What we do is we follow the proposal from Cairns et al. (2009). That is a very well-known paper in the North American Actuarial Journal. What they said was that the sum of the cohort terms should weight according to the number of times the cohort term appears in the data. So if a cohort has 30 observations, it has a weight value of 30. If a cohort term only has five observations, it only gets a weighting of five. This way, the cohorts at the edges with a few observations get correspondingly less weight in the calculations.
We think that this is a preferable approach to dealing with cohort terms, so we have adopted this approach. There are more details on this approach and weighting cohorts at the back of the paper in Appendix C.
Looking at the APC and the APCI models, they are all linear. They all use identifiability constraints, or they will need identifiability constraints if you want to nail down a particular parameterisation. They all, potentially, have parameters that can be smoothed.

- **Exercise requirements**:
A – Reproduce the passage on cohort weighting between "We think that" and "in Appendix C.", inclusive.
B – Answer these from the passage on cohort weighting:
(i) In which journal did the Cairns et al. (2009) paper appear?
(ii) What weighting does a cohort term with only five observations get?
(iii) Where in the paper are further details on weighting cohorts found?
C – Write the next part of the passage on cohort weighting, picking up after its final sentence.

- **Information shown**:
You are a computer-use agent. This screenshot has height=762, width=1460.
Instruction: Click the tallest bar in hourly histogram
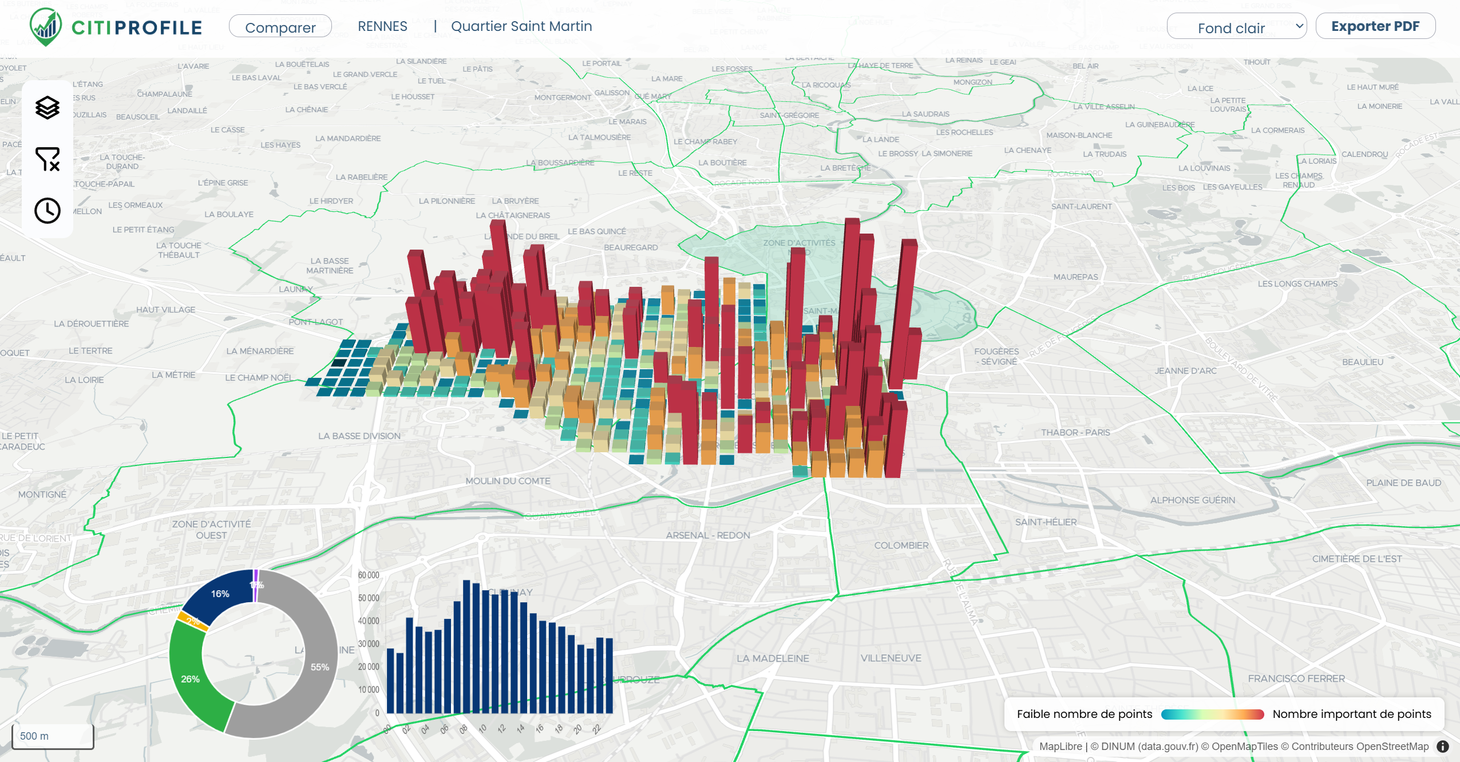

- **Answers to the exercises**:
A –
We think that this is a preferable approach to dealing with cohort terms, so we have adopted this approach. There are more details on this approach and weighting cohorts at the back of the paper in Appendix C.

B –
(i) The North American Actuarial Journal.
(ii) A weighting of five.
(iii) In Appendix C, at the back of the paper.

C –
What we do in our models, similarly to the CMI, is we assume that in the two-dimensional grid we have death and exposure for each age in each calendar year. We assume that the number of deaths observed has a Poisson distribution with a mean which is just the product of the exposure, mid-year exposure, and the force of mortality, mid-year.
We can fit the age–period, APC and APCI models as penalised smooth generalised linear models (GLMs). These are linear models so they can be fitted as GLMs.
As Iain (Currie) covered in one of his earlier papers, we can also fit the Lee–Carter model as a GLM but you have to do it as a pair-wise step conditional on one of the parameter sets.
This is another important difference between how we fitted our models and the CMI fitted theirs. Iain published a paper in the Scandinavian Actuarial Journal in 2013 which, I think, is far more significant than has yet been realised. At the core of the generalised linear model, there is what is called the iterative re-weighted least squares algorithm, which is a very powerful means of quickly fitting a generalised linear model in such a way that it allows for quite a wide variety of distributions, but also for a wide variety of link functions.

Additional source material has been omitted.